__Exercise brief__. Copy the lines below exactly as they are, but leave out the pictures.

— start —

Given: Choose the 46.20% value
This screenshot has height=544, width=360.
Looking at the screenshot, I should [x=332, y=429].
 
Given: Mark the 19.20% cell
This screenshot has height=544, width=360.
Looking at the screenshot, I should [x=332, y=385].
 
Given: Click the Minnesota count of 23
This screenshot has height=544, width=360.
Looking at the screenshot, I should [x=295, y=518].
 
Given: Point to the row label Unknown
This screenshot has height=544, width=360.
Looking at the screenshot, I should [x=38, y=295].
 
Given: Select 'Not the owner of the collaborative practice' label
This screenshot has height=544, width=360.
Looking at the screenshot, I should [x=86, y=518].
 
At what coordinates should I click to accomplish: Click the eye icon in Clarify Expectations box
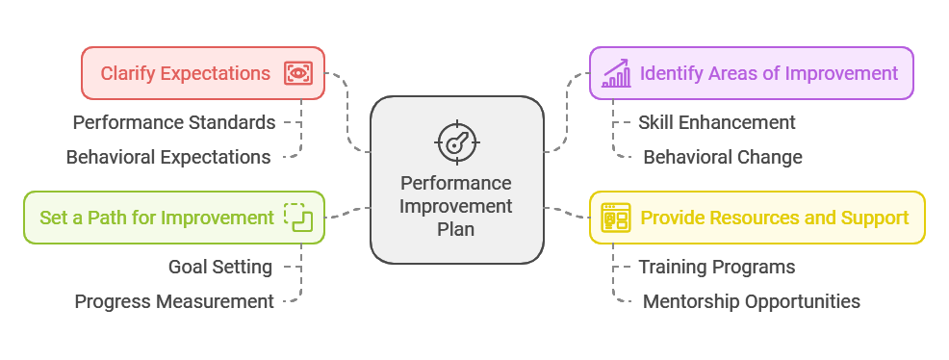pyautogui.click(x=298, y=73)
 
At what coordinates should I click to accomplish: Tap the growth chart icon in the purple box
pyautogui.click(x=616, y=73)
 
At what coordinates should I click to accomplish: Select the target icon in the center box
pyautogui.click(x=457, y=142)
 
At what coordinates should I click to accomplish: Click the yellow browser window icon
pyautogui.click(x=616, y=218)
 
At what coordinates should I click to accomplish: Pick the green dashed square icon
pyautogui.click(x=298, y=218)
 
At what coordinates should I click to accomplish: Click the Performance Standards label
pyautogui.click(x=174, y=123)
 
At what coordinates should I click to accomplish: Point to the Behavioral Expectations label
pyautogui.click(x=168, y=157)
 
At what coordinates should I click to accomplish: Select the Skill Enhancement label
pyautogui.click(x=717, y=123)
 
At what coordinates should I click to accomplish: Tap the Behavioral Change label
pyautogui.click(x=723, y=157)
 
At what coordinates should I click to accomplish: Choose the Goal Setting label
pyautogui.click(x=220, y=267)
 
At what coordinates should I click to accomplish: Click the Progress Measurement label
pyautogui.click(x=174, y=301)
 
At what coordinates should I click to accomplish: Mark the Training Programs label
pyautogui.click(x=717, y=267)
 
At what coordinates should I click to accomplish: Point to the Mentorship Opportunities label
pyautogui.click(x=751, y=301)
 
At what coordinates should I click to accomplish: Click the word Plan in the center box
pyautogui.click(x=456, y=229)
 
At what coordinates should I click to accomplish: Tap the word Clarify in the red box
pyautogui.click(x=122, y=73)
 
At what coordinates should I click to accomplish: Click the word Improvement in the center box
pyautogui.click(x=456, y=206)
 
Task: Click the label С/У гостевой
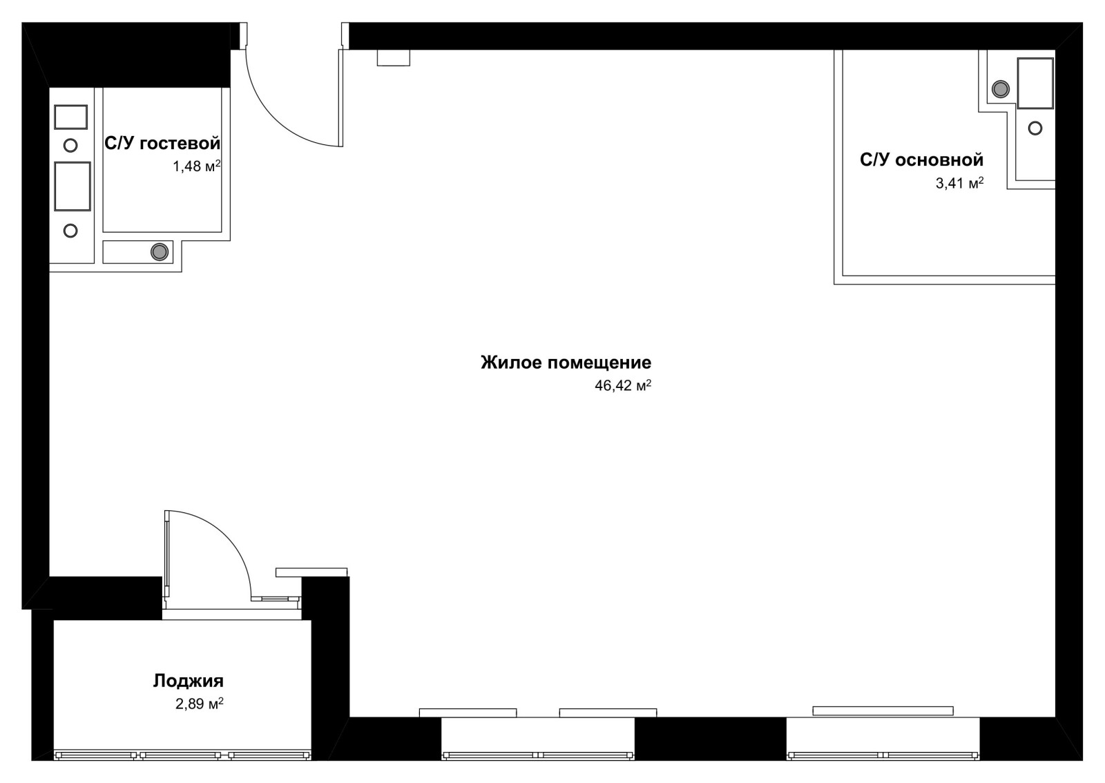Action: pos(162,144)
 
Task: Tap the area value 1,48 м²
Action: pos(196,166)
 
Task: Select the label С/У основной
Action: pos(921,160)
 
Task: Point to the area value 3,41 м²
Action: pos(959,183)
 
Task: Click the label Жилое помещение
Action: pos(566,362)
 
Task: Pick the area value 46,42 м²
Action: pos(622,385)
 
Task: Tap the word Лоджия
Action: pos(188,681)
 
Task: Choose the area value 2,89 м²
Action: pos(200,703)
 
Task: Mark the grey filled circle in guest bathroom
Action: pos(160,252)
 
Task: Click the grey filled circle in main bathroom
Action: pos(1001,89)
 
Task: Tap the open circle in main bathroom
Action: pos(1035,128)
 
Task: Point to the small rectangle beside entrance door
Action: pos(394,57)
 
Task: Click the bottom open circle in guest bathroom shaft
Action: pos(70,230)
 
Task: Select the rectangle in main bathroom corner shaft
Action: pos(1035,83)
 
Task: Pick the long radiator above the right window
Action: pos(883,710)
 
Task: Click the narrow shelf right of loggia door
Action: pos(311,572)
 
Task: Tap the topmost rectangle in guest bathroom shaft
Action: pos(70,117)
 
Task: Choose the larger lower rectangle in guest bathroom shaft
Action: pos(72,186)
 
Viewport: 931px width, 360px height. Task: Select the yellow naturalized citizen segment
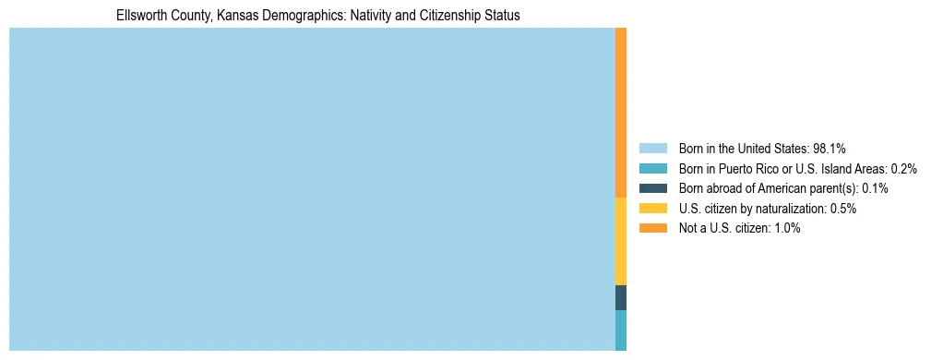click(x=621, y=241)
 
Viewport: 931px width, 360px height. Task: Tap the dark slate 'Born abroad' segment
click(x=621, y=297)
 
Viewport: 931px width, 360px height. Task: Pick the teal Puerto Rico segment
click(x=621, y=330)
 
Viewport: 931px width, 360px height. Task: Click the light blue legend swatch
click(x=652, y=148)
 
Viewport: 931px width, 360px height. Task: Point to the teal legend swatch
click(x=652, y=168)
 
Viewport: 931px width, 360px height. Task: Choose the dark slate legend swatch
click(x=652, y=188)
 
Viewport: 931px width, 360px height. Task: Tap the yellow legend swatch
click(x=652, y=209)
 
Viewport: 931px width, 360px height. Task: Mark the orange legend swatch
click(x=652, y=228)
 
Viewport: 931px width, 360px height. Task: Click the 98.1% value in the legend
click(x=830, y=148)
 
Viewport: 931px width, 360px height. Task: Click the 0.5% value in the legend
click(x=843, y=209)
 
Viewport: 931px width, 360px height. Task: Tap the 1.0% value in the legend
click(x=787, y=228)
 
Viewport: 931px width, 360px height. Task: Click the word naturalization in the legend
click(x=793, y=209)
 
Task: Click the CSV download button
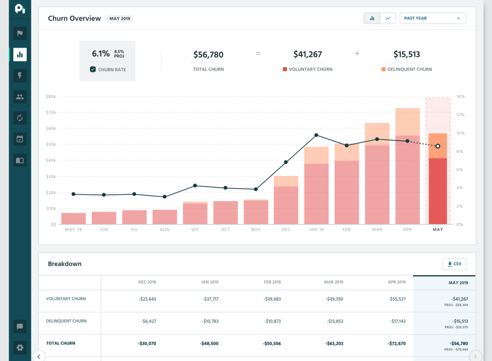pos(455,264)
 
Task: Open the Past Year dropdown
pos(433,18)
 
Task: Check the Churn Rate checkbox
pos(93,69)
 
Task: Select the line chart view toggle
pos(387,18)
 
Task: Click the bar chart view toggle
pos(372,18)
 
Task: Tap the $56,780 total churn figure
pos(208,54)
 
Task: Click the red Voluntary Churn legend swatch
pos(285,69)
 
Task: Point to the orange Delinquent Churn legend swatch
pos(383,69)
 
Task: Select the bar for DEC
pos(286,200)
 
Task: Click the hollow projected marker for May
pos(438,146)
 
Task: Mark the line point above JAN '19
pos(316,135)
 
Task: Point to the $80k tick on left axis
pos(51,96)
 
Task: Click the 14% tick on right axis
pos(460,96)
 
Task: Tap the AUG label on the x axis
pos(165,230)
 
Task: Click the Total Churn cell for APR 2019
pos(394,343)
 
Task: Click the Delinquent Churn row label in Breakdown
pos(66,321)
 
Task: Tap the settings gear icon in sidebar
pos(20,348)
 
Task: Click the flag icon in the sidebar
pos(20,34)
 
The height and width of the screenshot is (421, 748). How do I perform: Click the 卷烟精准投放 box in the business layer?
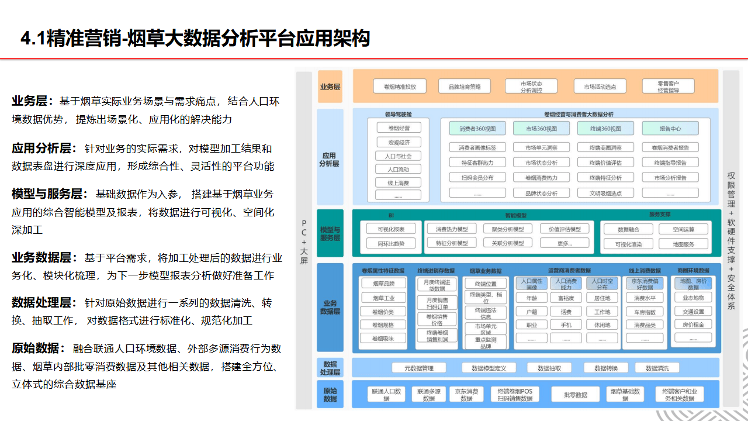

— end —

__Problem solution__.
Given: Choose the 46.20% value
This screenshot has height=544, width=360.
Looking at the screenshot, I should [x=332, y=429].
 
Given: Mark the 19.20% cell
This screenshot has height=544, width=360.
Looking at the screenshot, I should [x=332, y=385].
 
Given: Click the Minnesota count of 23
This screenshot has height=544, width=360.
Looking at the screenshot, I should [x=295, y=518].
 
Given: Point to the row label Unknown
This screenshot has height=544, width=360.
Looking at the screenshot, I should [x=38, y=295].
 
Given: Select 'Not the owner of the collaborative practice' label
This screenshot has height=544, width=360.
Looking at the screenshot, I should [x=86, y=518].
 
At what coordinates should I click to accomplish: Click the eye icon in Clarify Expectations box
pyautogui.click(x=298, y=73)
 
At what coordinates should I click to accomplish: Tap the growth chart icon in the purple box
pyautogui.click(x=616, y=73)
 
At what coordinates should I click to accomplish: Select the target icon in the center box
pyautogui.click(x=457, y=142)
 
At what coordinates should I click to accomplish: Click the yellow browser window icon
pyautogui.click(x=616, y=218)
 
At what coordinates should I click to accomplish: Pick the green dashed square icon
pyautogui.click(x=298, y=218)
 
At what coordinates should I click to accomplish: Click the Performance Standards label
pyautogui.click(x=174, y=123)
 
At what coordinates should I click to accomplish: Point to the Behavioral Expectations label
pyautogui.click(x=168, y=157)
 
At what coordinates should I click to accomplish: Select the Skill Enhancement label
pyautogui.click(x=717, y=123)
 
At what coordinates should I click to accomplish: Tap the Behavioral Change label
pyautogui.click(x=723, y=157)
 
At what coordinates should I click to accomplish: Choose the Goal Setting label
pyautogui.click(x=220, y=267)
 
At what coordinates should I click to accomplish: Click the Progress Measurement label
pyautogui.click(x=174, y=301)
 
At what coordinates should I click to accomplish: Mark the Training Programs label
pyautogui.click(x=717, y=267)
 
At what coordinates should I click to accomplish: Point to the Mentorship Opportunities label
pyautogui.click(x=751, y=301)
 
At what coordinates should I click to accomplish: Click the word Plan in the center box
pyautogui.click(x=456, y=229)
 
At what coordinates should I click to accomplish: Tap the word Clarify in the red box
pyautogui.click(x=122, y=73)
 
At what coordinates should I click to accomplish: Click the word Improvement in the center box
pyautogui.click(x=456, y=206)
 
Task: Click the label С/У гостевой
Action: pos(162,144)
 
Task: Tap the area value 1,48 м²
Action: pos(196,166)
 
Task: Select the label С/У основной
Action: pos(921,160)
 
Task: Point to the area value 3,41 м²
Action: pos(959,183)
 
Task: Click the label Жилое помещение
Action: pos(566,362)
 
Task: Pick the area value 46,42 м²
Action: pos(622,385)
 
Task: Tap the word Лоджия
Action: pos(188,681)
 
Task: Choose the area value 2,89 м²
Action: pos(200,703)
 
Task: Mark the grey filled circle in guest bathroom
Action: pos(160,252)
 
Task: Click the grey filled circle in main bathroom
Action: pos(1001,89)
 
Task: Tap the open circle in main bathroom
Action: pos(1035,128)
 
Task: Point to the small rectangle beside entrance door
Action: pos(394,57)
 
Task: Click the bottom open circle in guest bathroom shaft
Action: pos(70,230)
 
Task: Select the rectangle in main bathroom corner shaft
Action: pos(1035,83)
 
Task: Pick the long radiator above the right window
Action: pos(883,710)
 
Task: Click the narrow shelf right of loggia door
Action: pos(311,572)
 
Task: Tap the topmost rectangle in guest bathroom shaft
Action: pos(70,117)
 
Task: Choose the larger lower rectangle in guest bathroom shaft
Action: pos(72,186)
 
Viewport: 931px width, 360px height. Task: Select the yellow naturalized citizen segment
click(x=621, y=241)
 
Viewport: 931px width, 360px height. Task: Tap the dark slate 'Born abroad' segment
click(x=621, y=297)
 
Viewport: 931px width, 360px height. Task: Pick the teal Puerto Rico segment
click(x=621, y=330)
 
Viewport: 931px width, 360px height. Task: Click the light blue legend swatch
click(x=652, y=148)
 
Viewport: 931px width, 360px height. Task: Point to the teal legend swatch
click(x=652, y=168)
 
Viewport: 931px width, 360px height. Task: Choose the dark slate legend swatch
click(x=652, y=188)
 
Viewport: 931px width, 360px height. Task: Tap the yellow legend swatch
click(x=652, y=209)
 
Viewport: 931px width, 360px height. Task: Mark the orange legend swatch
click(x=652, y=228)
 
Viewport: 931px width, 360px height. Task: Click the 98.1% value in the legend
click(x=830, y=148)
 
Viewport: 931px width, 360px height. Task: Click the 0.5% value in the legend
click(x=843, y=209)
 
Viewport: 931px width, 360px height. Task: Tap the 1.0% value in the legend
click(x=787, y=228)
 
Viewport: 931px width, 360px height. Task: Click the word naturalization in the legend
click(x=793, y=209)
 
Task: Click the CSV download button
pos(455,264)
 
Task: Open the Past Year dropdown
pos(433,18)
 
Task: Check the Churn Rate checkbox
pos(93,69)
 
Task: Select the line chart view toggle
pos(387,18)
 
Task: Click the bar chart view toggle
pos(372,18)
 
Task: Tap the $56,780 total churn figure
pos(208,54)
 
Task: Click the red Voluntary Churn legend swatch
pos(285,69)
 
Task: Point to the orange Delinquent Churn legend swatch
pos(383,69)
 
Task: Select the bar for DEC
pos(286,200)
 
Task: Click the hollow projected marker for May
pos(438,146)
 
Task: Mark the line point above JAN '19
pos(316,135)
 
Task: Point to the $80k tick on left axis
pos(51,96)
 
Task: Click the 14% tick on right axis
pos(460,96)
 
Task: Tap the AUG label on the x axis
pos(165,230)
 
Task: Click the Total Churn cell for APR 2019
pos(394,343)
 
Task: Click the Delinquent Churn row label in Breakdown
pos(66,321)
 
Task: Tap the settings gear icon in sidebar
pos(20,348)
 
Task: Click the flag icon in the sidebar
pos(20,34)
 
The height and width of the screenshot is (421, 748). How do I perform: Click the 卷烟精准投放 box in the business layer?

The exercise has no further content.